Physiatry, disability, recovery, and mobility

Physical medicine and rehabilitation

Physical medicine and rehabilitation, also called PM&R or physiatry, is the medical specialty focused on restoring function, reducing disability, managing pain, and coordinating rehabilitation after illness, injury, or chronic conditions.

Core focus
PM&R aims to improve function, independence, participation, comfort, and quality of life after illness, injury, disability, or chronic physical impairment.
Specialist physician
A physician trained in physical medicine and rehabilitation is called a physiatrist.
Team role
PM&R often coordinates physical therapy, occupational therapy, speech therapy, nursing, psychology, prosthetics, orthotics, medications, procedures, and community supports.
Physical medicine and rehabilitation connects medical care with function, adaptation, therapy, equipment, and daily life goals.View image on Wikimedia Commons

What PM&R is

Physical medicine and rehabilitation is a medical specialty focused on function.

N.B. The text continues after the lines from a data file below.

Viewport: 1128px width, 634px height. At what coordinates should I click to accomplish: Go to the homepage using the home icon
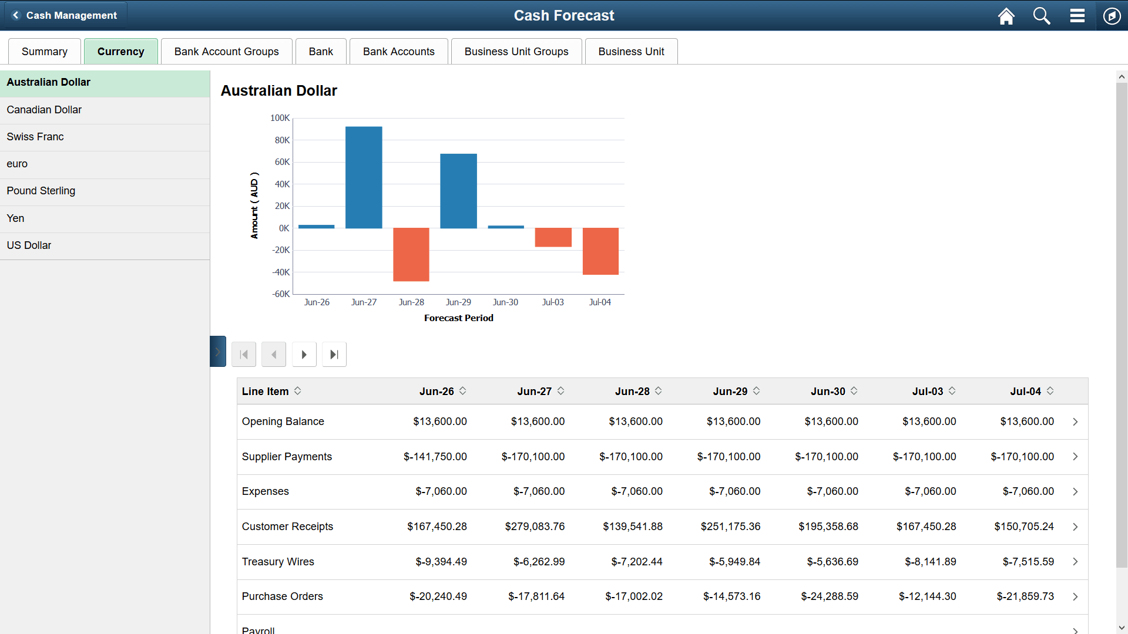[1006, 16]
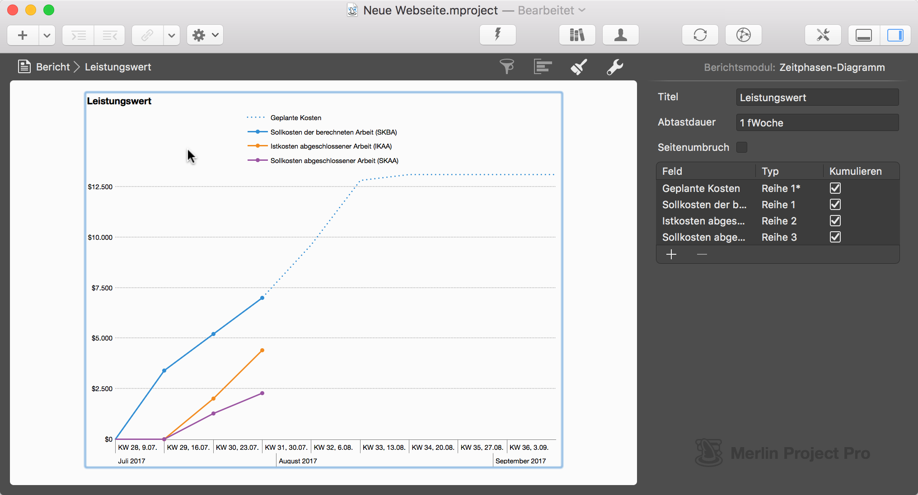
Task: Expand the add item dropdown arrow
Action: click(x=47, y=35)
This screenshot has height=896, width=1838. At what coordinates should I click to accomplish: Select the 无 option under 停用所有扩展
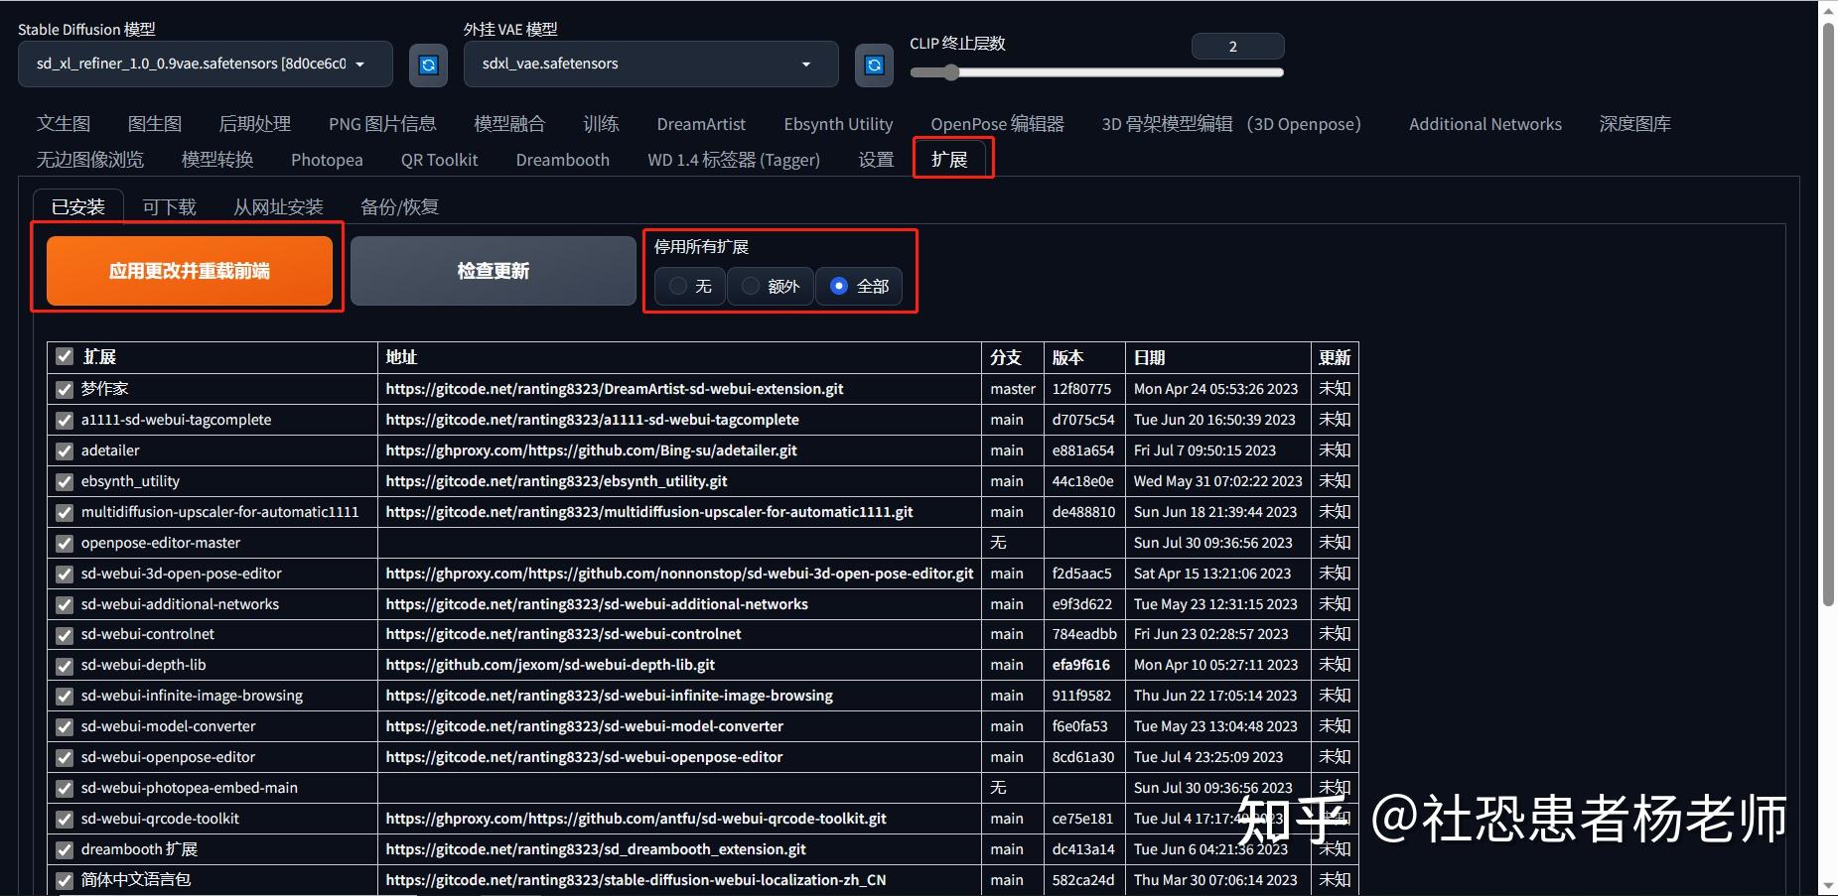click(x=677, y=287)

It helps people recover, adapt, and participate in daily life after stroke, brain injury, spinal cord injury, amputation, nerve injury, musculoskeletal injury, chronic pain, cancer treatment, serious illness, or disability. The field is also called PM&R, rehabilitation medicine, or physiatry.

Function as a medical goal

PM&R asks what a person needs to do, not only what diagnosis they have. Walking, dressing, swallowing, speaking, driving, returning to school, using a wheelchair, managing pain, getting back to work, preventing pressure injuries, or living safely at home may be the main clinical goals. Lab results and imaging matter, but so do strength, balance, cognition, environment, equipment, support, and motivation.

Conditions it covers

The specialty covers neurologic, musculoskeletal, and medically complex conditions. Common areas include stroke rehabilitation, traumatic brain injury, spinal cord injury, amputation, cerebral palsy, multiple sclerosis, Parkinson disease, sports and spine injuries, arthritis, work injuries, burns, cancer rehabilitation, limb differences, spasticity, chronic pain, and recovery after prolonged hospitalization.

Rehabilitation teams

Rehabilitation is usually team-based. A physiatrist may coordinate physical therapists, occupational therapists, speech-language pathologists, rehabilitation nurses, psychologists, social workers, dietitians, prosthetists, orthotists, recreational therapists, vocational counselors, and other physicians. The team translates medical problems into a practical plan for movement, communication, self-care, safety, and participation.

Assessment and treatment

PM&R assessment may include a neurologic and musculoskeletal exam, gait analysis, functional testing, pain evaluation, medication review, imaging review, electrodiagnostic testing, spasticity assessment, swallowing or cognitive screening, and equipment needs. Treatment can include therapy prescriptions, bracing, injections, medicines, assistive devices, prosthetics, orthotics, exercise plans, adaptive strategies, and coordination with surgery or other specialties.

Inpatient and outpatient care

Some PM&R care happens in inpatient rehabilitation after a major event such as stroke, spinal cord injury, trauma, or complex surgery. Other care happens in clinics, where patients may be recovering from sports injuries, nerve problems, back pain, arthritis, concussion, amputation, or chronic disability. The setting depends on medical stability, therapy intensity, home support, goals, insurance, and safety needs.

Disability and adaptation

PM&R does not define success only as returning the body to a previous state. Sometimes the best care is adaptation: a wheelchair that fits well, a communication strategy, a brace, a home modification, a prosthetic limb, a bowel or bladder plan, safer transfers, school accommodations, or work changes. Rehabilitation can be restorative, compensatory, preventive, or supportive depending on the person's condition and goals.

Why it matters

PM&R matters because survival is not the same as recovery. After illness or injury, people often need help rebuilding skills, preventing complications, managing pain, and reentering ordinary life. Rehabilitation can reduce disability, support independence, help caregivers, and make medical care more meaningful by connecting treatment to what a person can actually do.